Write out the line with "Click arrow icon" and every later line through the end of the data below, exactly as given, with no pictures in the copy.

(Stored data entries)
"""
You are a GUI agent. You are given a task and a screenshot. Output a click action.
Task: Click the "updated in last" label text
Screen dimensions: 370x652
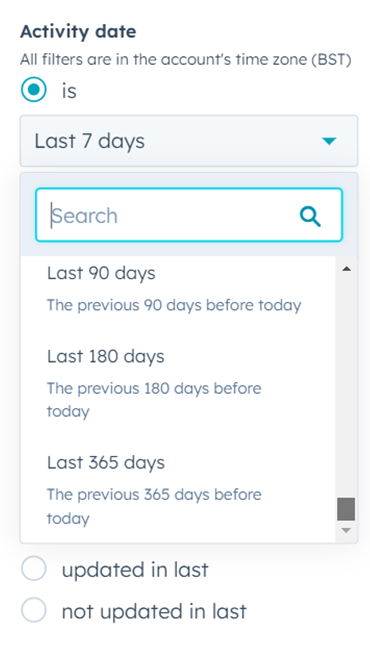[x=135, y=569]
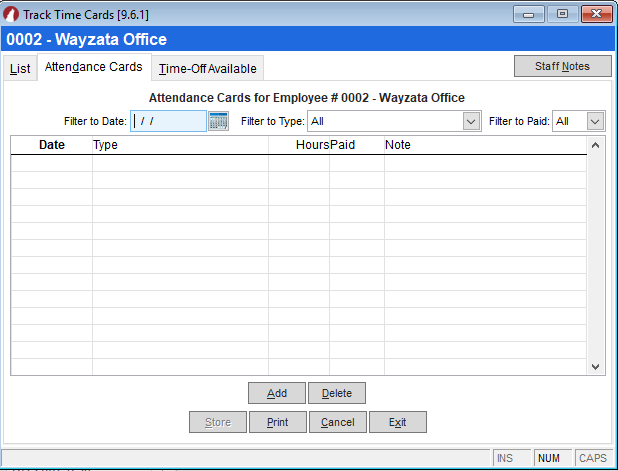The image size is (618, 471).
Task: Click the Print button
Action: point(277,422)
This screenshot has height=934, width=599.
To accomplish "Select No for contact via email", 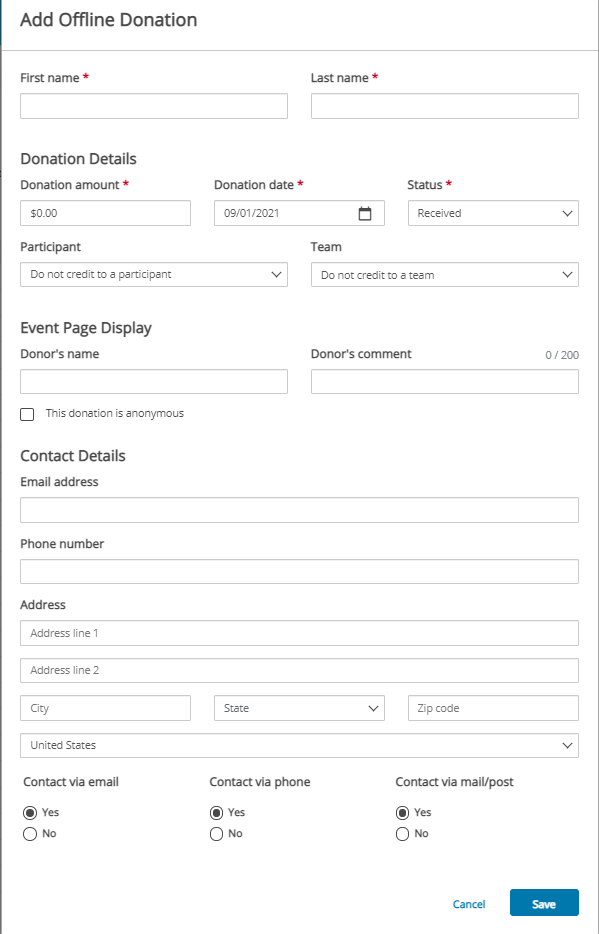I will click(30, 834).
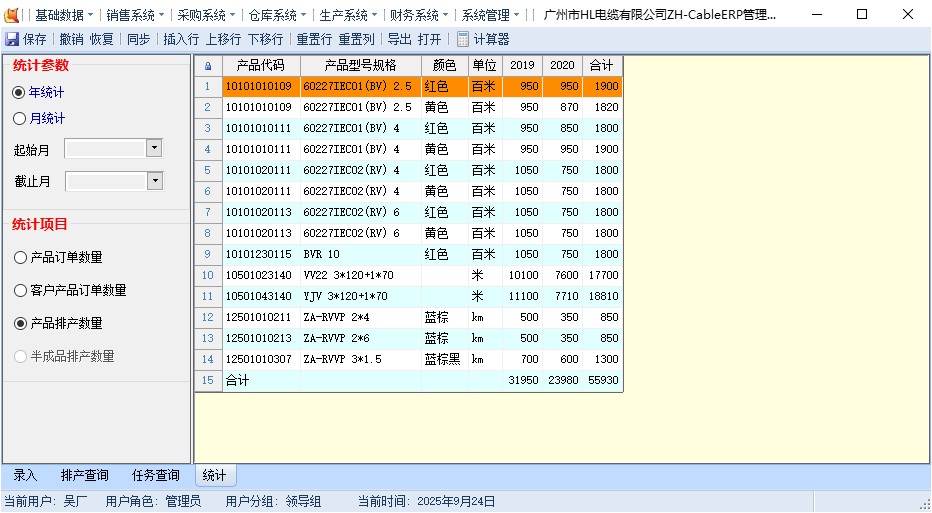Click the save floppy disk icon

click(12, 39)

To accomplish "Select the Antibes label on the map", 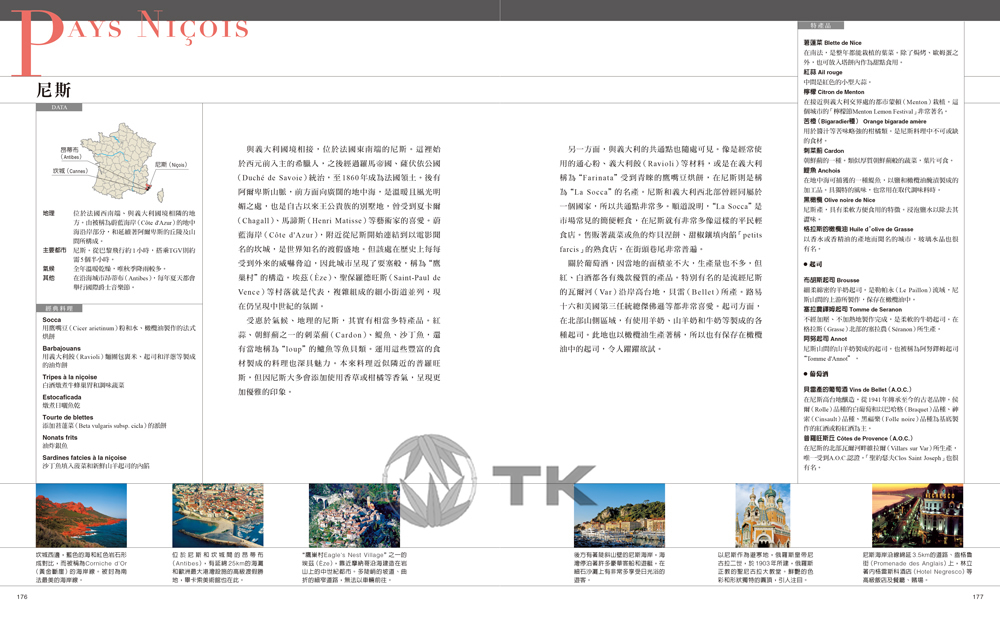I will [71, 153].
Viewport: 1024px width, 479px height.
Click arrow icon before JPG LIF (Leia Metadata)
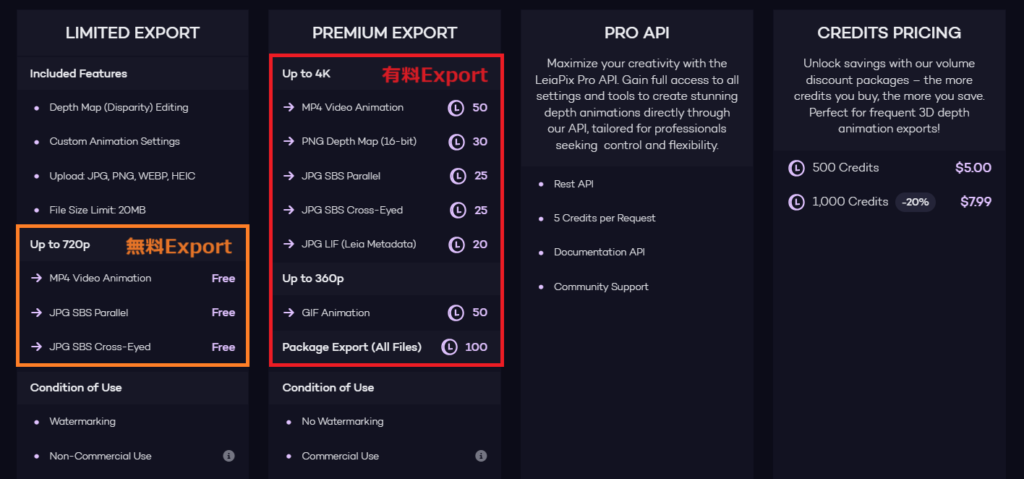click(x=288, y=244)
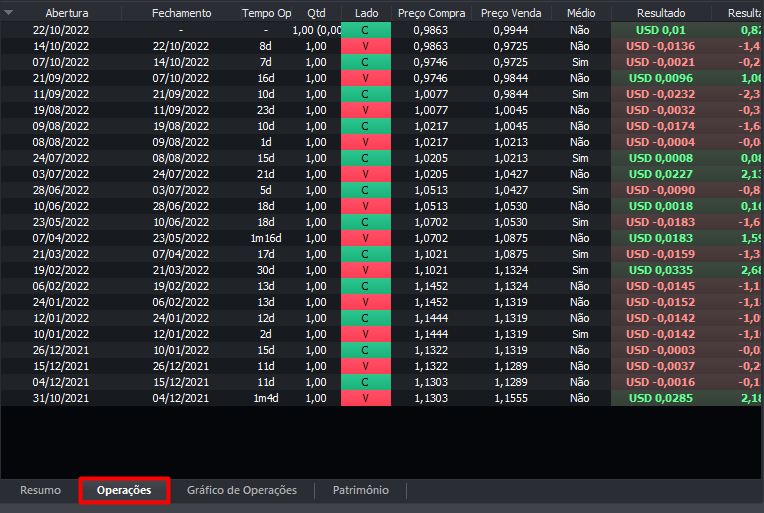The width and height of the screenshot is (764, 513).
Task: Click the Médio column header
Action: click(x=580, y=13)
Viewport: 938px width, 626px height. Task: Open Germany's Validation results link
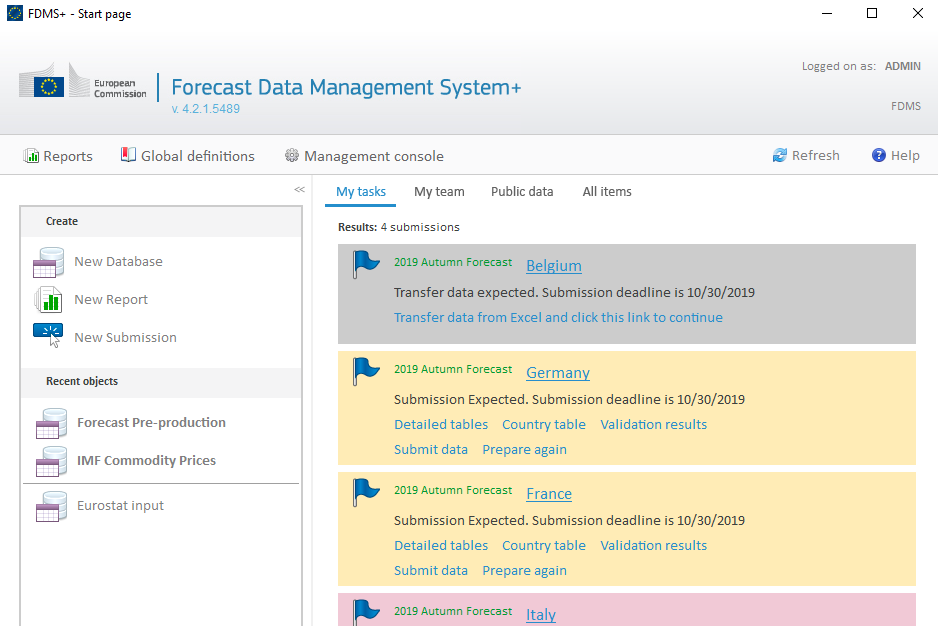coord(653,425)
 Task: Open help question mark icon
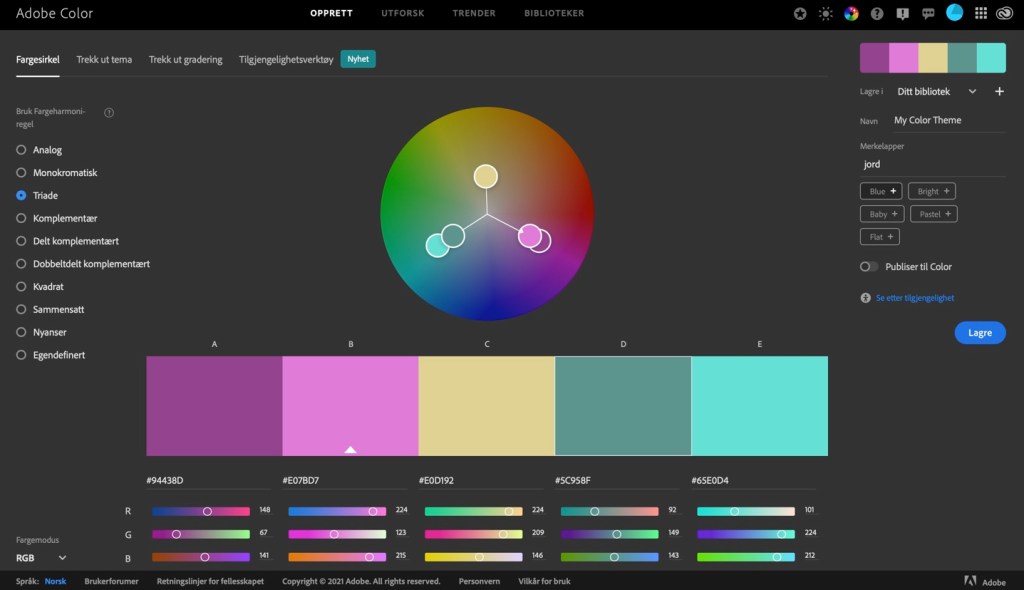(877, 14)
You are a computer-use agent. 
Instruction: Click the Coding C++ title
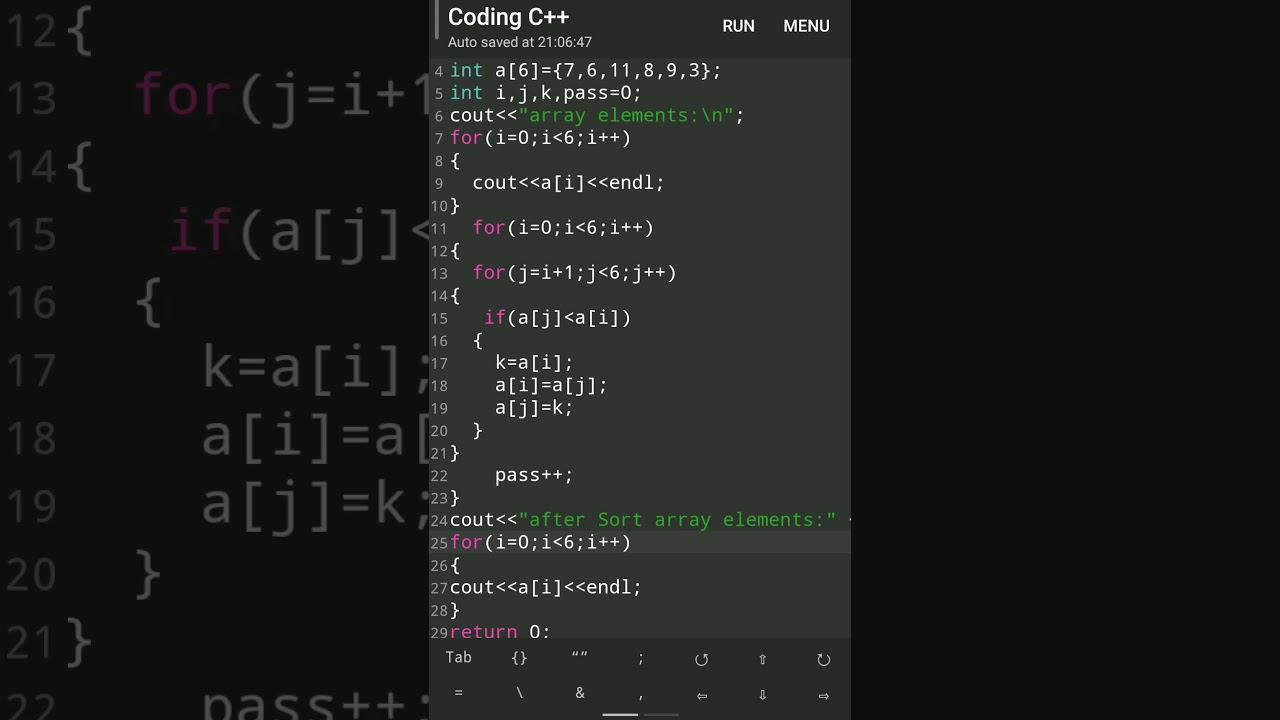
"""
EXERCISE ANSWER →
Click arrow icon before JPG LIF (Leia Metadata)
click(x=288, y=244)
The width and height of the screenshot is (764, 513).
Task: Click the Médio column header
Action: click(x=580, y=13)
Viewport: 938px width, 626px height. Task: Open Germany's Validation results link
coord(653,425)
 Task: Open help question mark icon
(877, 14)
You are a computer-use agent. 
Instruction: Click the Coding C++ title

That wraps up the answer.